# 5-htp



## Subhumanoid (Aug 25, 2010)

Anybody here have any luck with 5-HTP? :?


----------



## robertz (Feb 4, 2009)

Subhumanoid said:


> Anybody here have any luck with 5-HTP? :?


http://www.socialanxietysupport.com/forum/f56/5-htp-5-hydroxytryptophan-84151/


----------



## Xeros (Oct 19, 2006)

I used it for awhile. Seemed to do a pretty good job, but it really upset my stomach so I had to stop. Probably isn't the same for everyone.

I'd recommend everyone give it a shot.


----------



## El Duderino (Aug 19, 2010)

Never tried it however I have used tryptophan before and it didnt have any effects on me.


----------



## jxtengyue (Sep 2, 2010)

Never had it before.


----------



## Elizabeth419 (Sep 9, 2010)

I just started taking it yesterday. Some pretty vivid dreams can occur if you take it before bed. I got really happy and walked around with a big doofy grin on my face. I'm not sure if I'll continue if I don't notice a difference in a few weeks.


----------



## emerge (Sep 8, 2010)

I've taken 5-HTP between rolls (back when I took ecstasy once a month or so) so my brain wouldn't hate me quite as much. It definitely improved my mood and helped me avoid crashes or depression.


----------



## renski (May 9, 2007)

Elizabeth419 said:


> I just started taking it yesterday. Some pretty vivid dreams can occur if you take it before bed. I got really happy and walked around with a big doofy grin on my face. I'm not sure if I'll continue if I don't notice a difference in a few weeks.

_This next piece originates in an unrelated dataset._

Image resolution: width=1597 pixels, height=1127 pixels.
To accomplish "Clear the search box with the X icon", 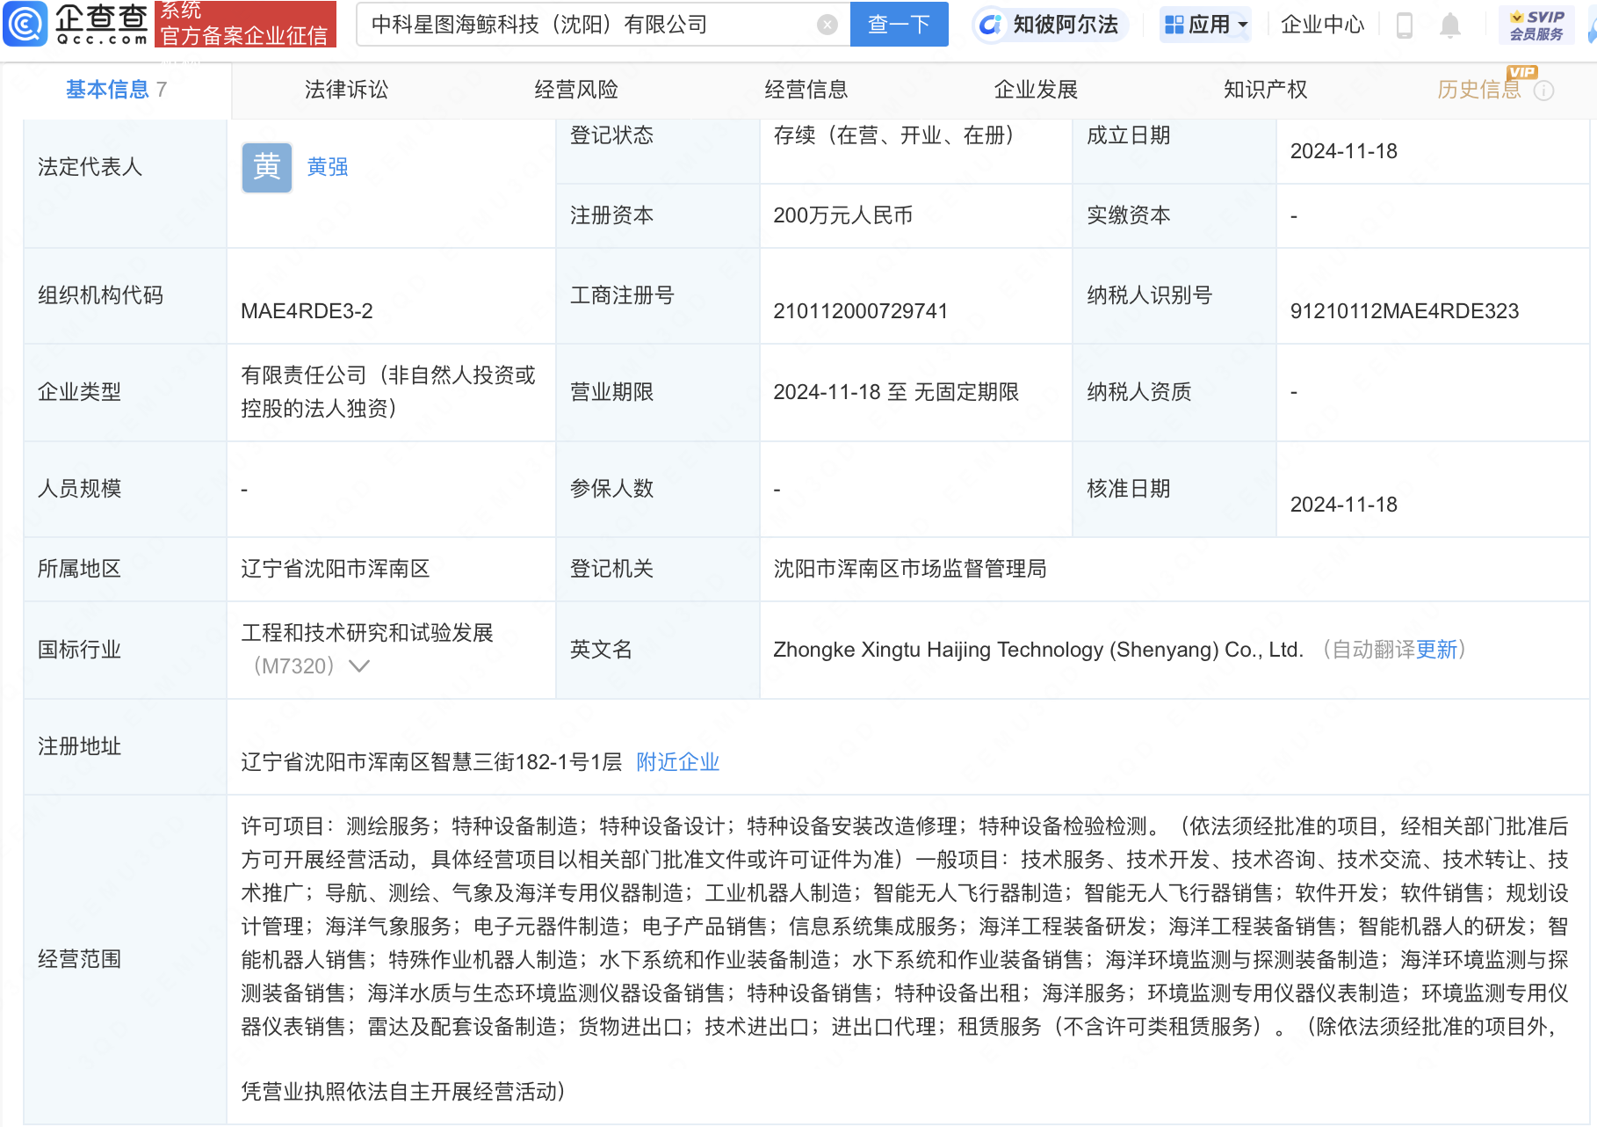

Unfortunately that effect won't last long, give it a week and you won't feel so great. You need to take long breaks for the effect to come back, and then it really becomes useless because you can't afford to take 2 weeks off. Watch out for the depression too, I've experienced suicidal thoughts within a couple of days of stopping.


----------



## broseph (Jan 18, 2010)

Just started taking it a couple days ago. I took it a while back to deal with an MDMA crash but I didn't get to really appreciate the effects due to the crash. Took 100mg the first day then 50mg a day since then. This stuff does wonders for depression and the synergy with cannabis is absolutely fantastic. There's still some SA but it helps to keep negative thoughts from entering my head and makes me feel more confident. I would actually compare it to a really small dose of MDMA. Gonna keep doing for a couple days then stop for a week.


----------



## dutchguy (Jun 8, 2009)

This stuff in dangerous, It gave me weird heart beat palpitations.


----------



## robertz (Feb 4, 2009)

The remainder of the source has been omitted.